GIVEN INSTRUCTION: Can you pick up the email thread about vma_start_write_killable() and carry it on past its final line?
━━ SELECTED PASSAGE ━━
On Tue, Feb 17, 2026 at 11:19 AM Liam R. Howlett
<[email protected]> wrote:
>
> * Suren Baghdasaryan <[email protected]> [260217 11:33]:
> > Now that we have vma_start_write_killable() we can replace most of the
> > vma_start_write() calls with it, improving reaction time to the kill
> > signal.
> >
> > There are several places which are left untouched by this patch:
> >
> > 1. free_pgtables() because function should free page tables even if a
> > fatal signal is pending.
> >
> > 2. process_vma_walk_lock(), which requires changes in its callers and
> > will be handled in the next patch.
> >
> > 3. userfaultd code, where some paths calling vma_start_write() can
> > handle EINTR and some can't without a deeper code refactoring.
> >
> > 4. vm_flags_{set|mod|clear} require refactoring that involves moving
> > vma_start_write() out of these functions and replacing it with
> > vma_assert_write_locked(), then callers of these functions should
> > lock the vma themselves using vma_start_write_killable() whenever
> > possible.
> >
> > Suggested-by: Matthew Wilcox <[email protected]>
> > Signed-off-by: Suren Baghdasaryan <[email protected]>
> > Reviewed-by: Ritesh Harjani (IBM) <[email protected]> # powerpc
> > ---
> >  arch/powerpc/kvm/book3s_hv_uvmem.c |  5 +-
> >  include/linux/mempolicy.h          |  5 +-
> >  mm/khugepaged.c                    |  5 +-
> >  mm/madvise.c                       |  4 +-
> >  mm/memory.c                        |  2 +
> >  mm/mempolicy.c                     | 23 ++++++--
> >  mm/mlock.c                         | 20 +++++--
> >  mm/mprotect.c                      |  4 +-
> >  mm/mremap.c                        |  4 +-
> >  mm/vma.c                           | 93 +++++++++++++++++++++---------
> >  mm/vma_exec.c                      |  6 +-
> >  11 files changed, 123 insertions(+), 48 deletions(-)
> >
>
> ...
>
> > --- a/mm/mempolicy.c
> > +++ b/mm/mempolicy.c
>
> ...
>
> >
> >  static const struct mempolicy_operations mpol_ops[MPOL_MAX] = {
> > @@ -1785,9 +1793,15 @@ SYSCALL_DEFINE4(set_mempolicy_home_node, unsigned 
> > long, start, unsigned long, le
> >               return -EINVAL;
> >       if (end == start)
> >               return 0;
> > -     mmap_write_lock(mm);
> > +     if (mmap_write_lock_killable(mm))
━━━
━━ DATA EXCERPTS ━━
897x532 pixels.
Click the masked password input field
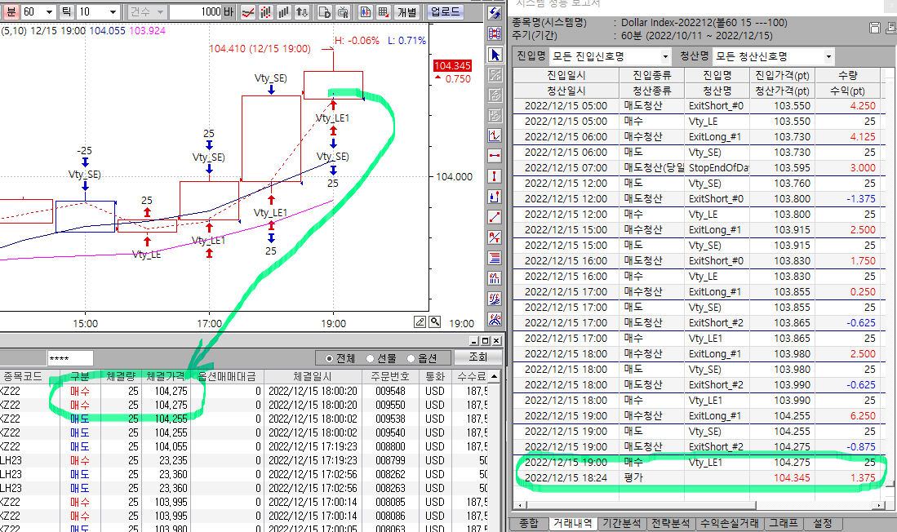[x=70, y=358]
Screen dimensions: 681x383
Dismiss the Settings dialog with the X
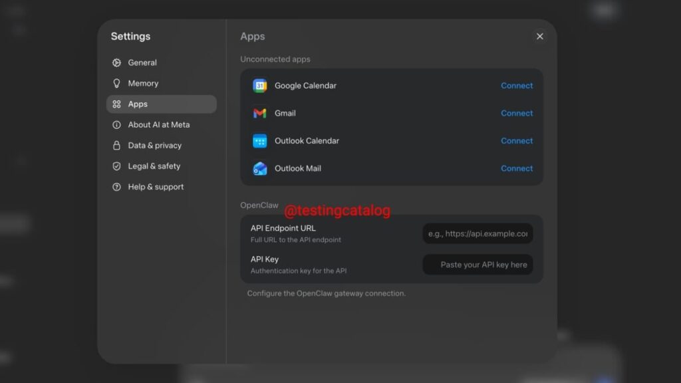539,36
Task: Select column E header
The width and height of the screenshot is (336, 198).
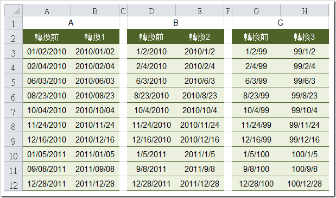Action: (x=200, y=10)
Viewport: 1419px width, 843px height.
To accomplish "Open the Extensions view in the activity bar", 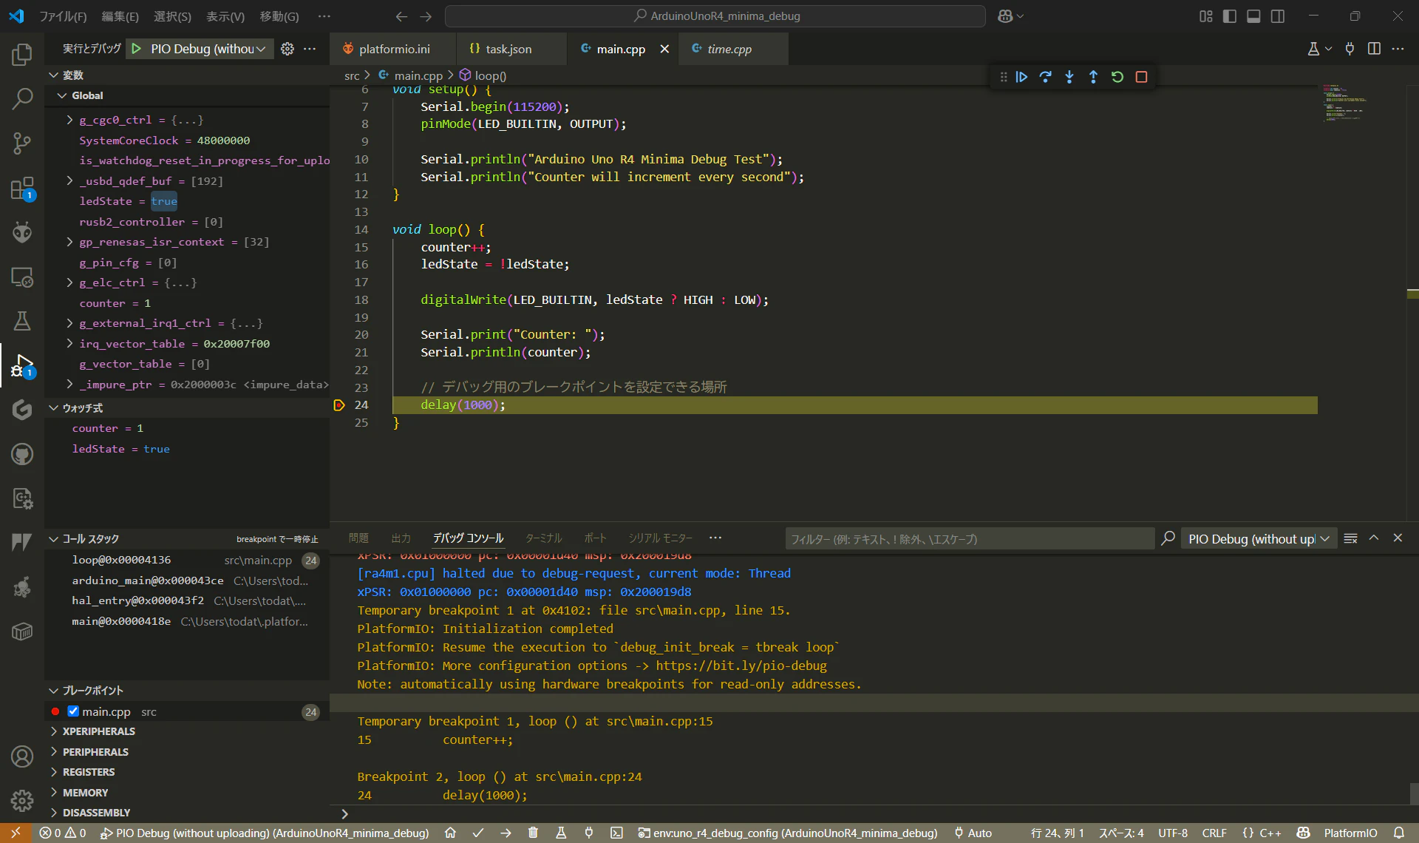I will click(x=22, y=189).
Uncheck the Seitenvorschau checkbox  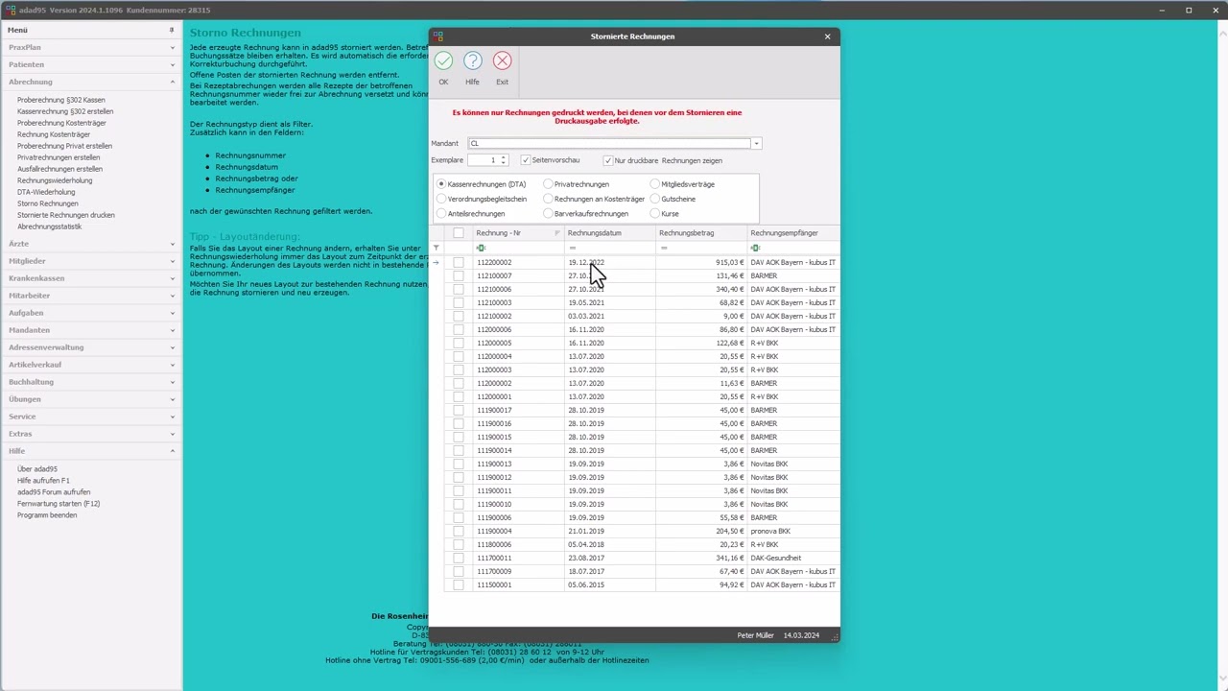[x=526, y=160]
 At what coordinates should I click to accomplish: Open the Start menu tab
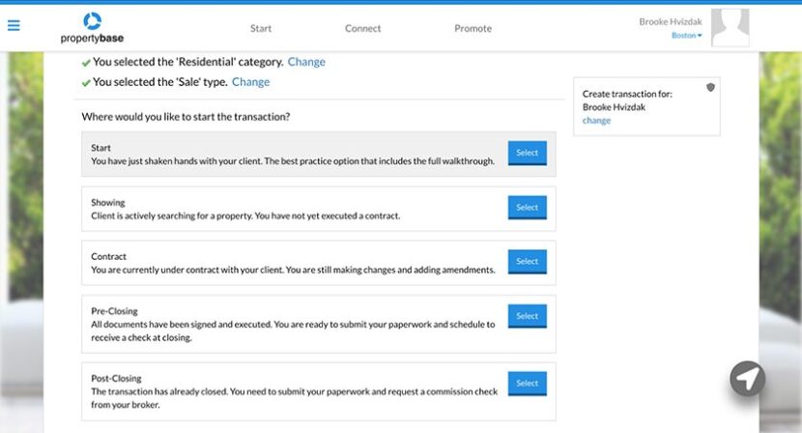pos(261,28)
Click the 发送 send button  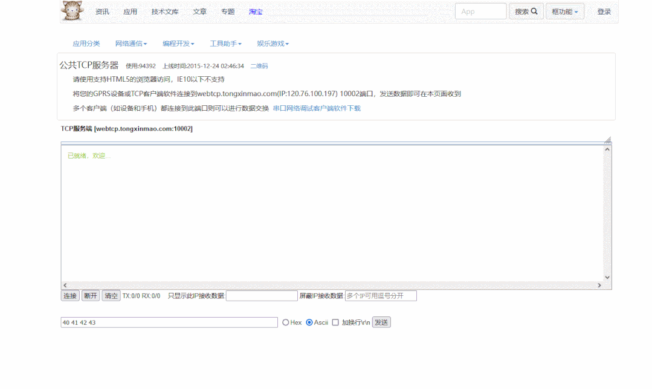click(x=381, y=322)
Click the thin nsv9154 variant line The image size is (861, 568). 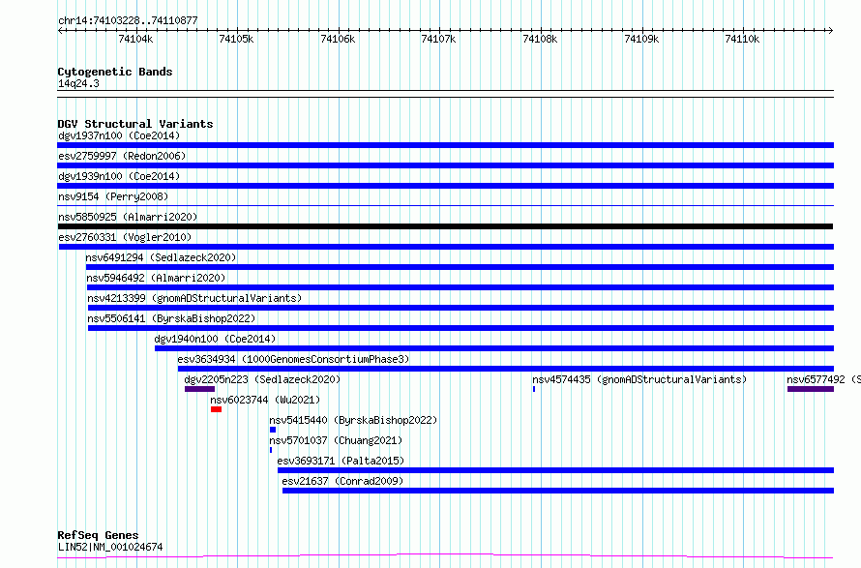point(445,206)
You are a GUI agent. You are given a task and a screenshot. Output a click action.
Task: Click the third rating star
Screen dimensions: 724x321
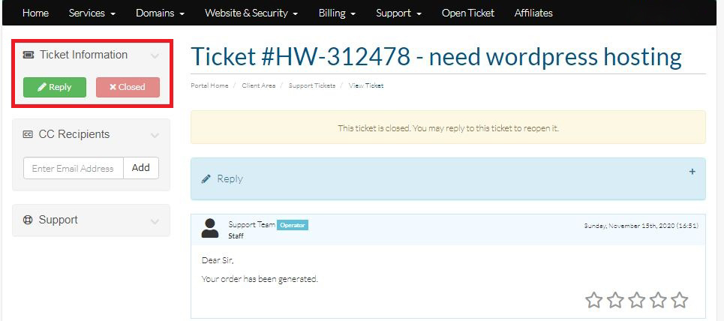[x=636, y=300]
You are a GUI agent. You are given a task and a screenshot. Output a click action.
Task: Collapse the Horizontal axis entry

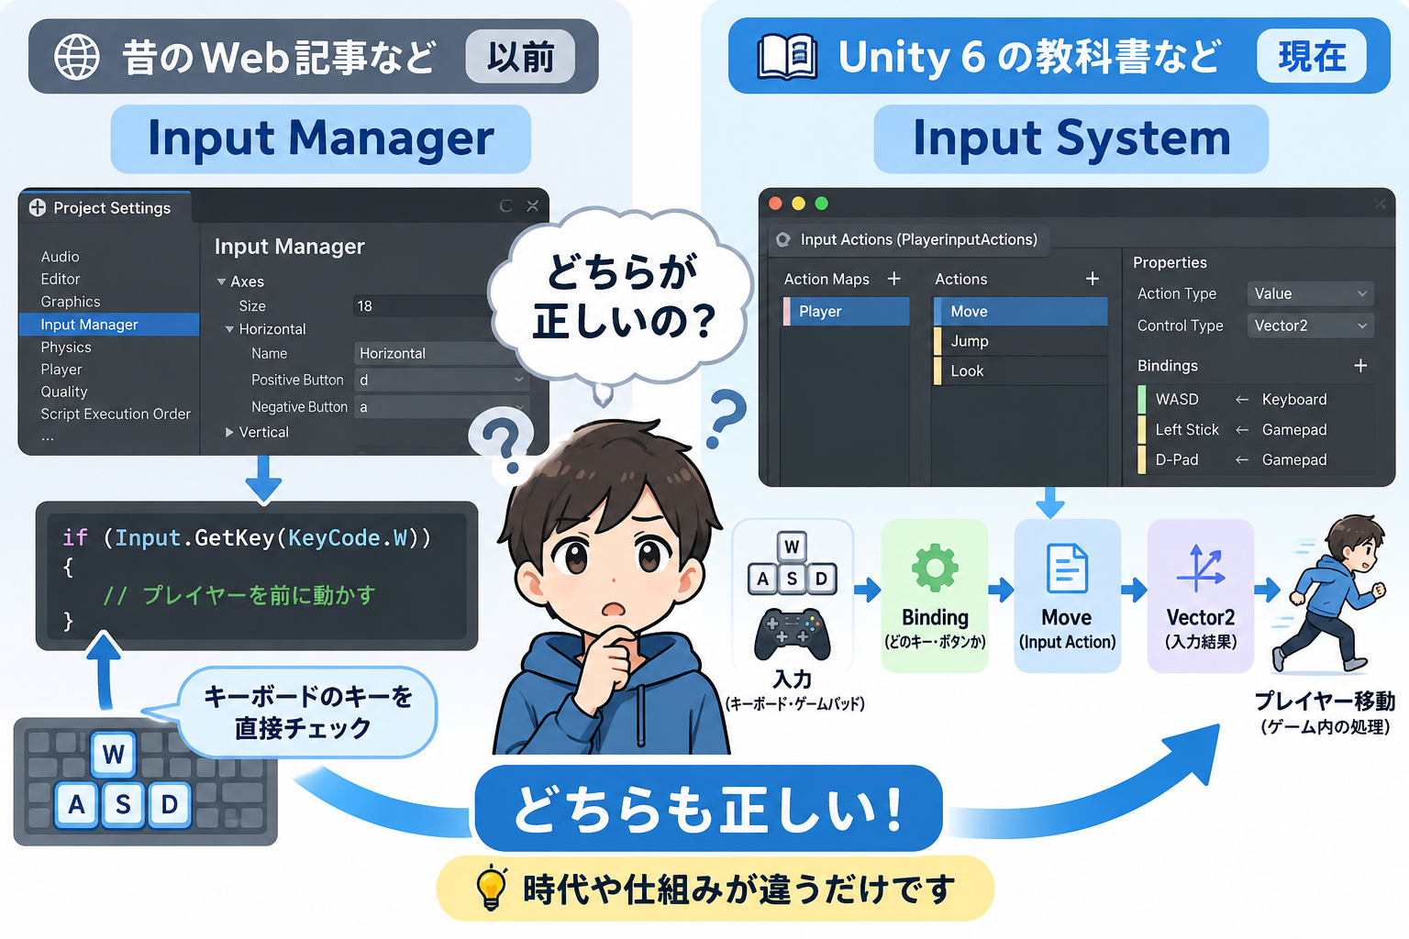229,329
━━━
ANSWER TO THE PROBLEM:
> > +             return -EINTR;
> >       prev = vma_prev(&vmi);
> >       for_each_vma_range(vmi, vma, end) {
> > +             if (vma_start_write_killable(vma)) {
> > +                     err = -EINTR;
> > +                     break;
> > +             }
> > +
> >               /*
> >                * If any vma in the range got policy other than MPOL_BIND
> >                * or MPOL_PREFERRED_MANY we return error. We don't reset
> > @@ -1808,7 +1822,6 @@ SYSCALL_DEFINE4(set_mempolicy_home_node, unsigned 
> > long, start, unsigned long, le
> >                       break;
> >               }
> >
> > -             vma_start_write(vma);
>
> Moving this vma_start_write() up means we will lock all vmas in the
> range regardless of if they are going to change.  Was that your
> intention?

No, I missed that this would result in unnecessary locks.

>
> It might be better to move the locking to later in the loop, prior to
> the mpol_dup(), but after skipping other vmas?

Yes, that's the right place for it. Will move.

>
> >               new->home_node = home_node;
> >               err = mbind_range(&vmi, vma, &prev, start, end, new);
>
> ...
>
> > diff --git a/mm/vma.c b/mm/vma.c
> > index bb4d0326fecb..1d21351282cf 100644
> > --- a/mm/vma.c
> > +++ b/mm/vma.c
>
> ...
>
> > @@ -2532,6 +2556,11 @@ static int __mmap_new_vma(struct mmap_state *map, 
> > struct vm_area_struct **vmap)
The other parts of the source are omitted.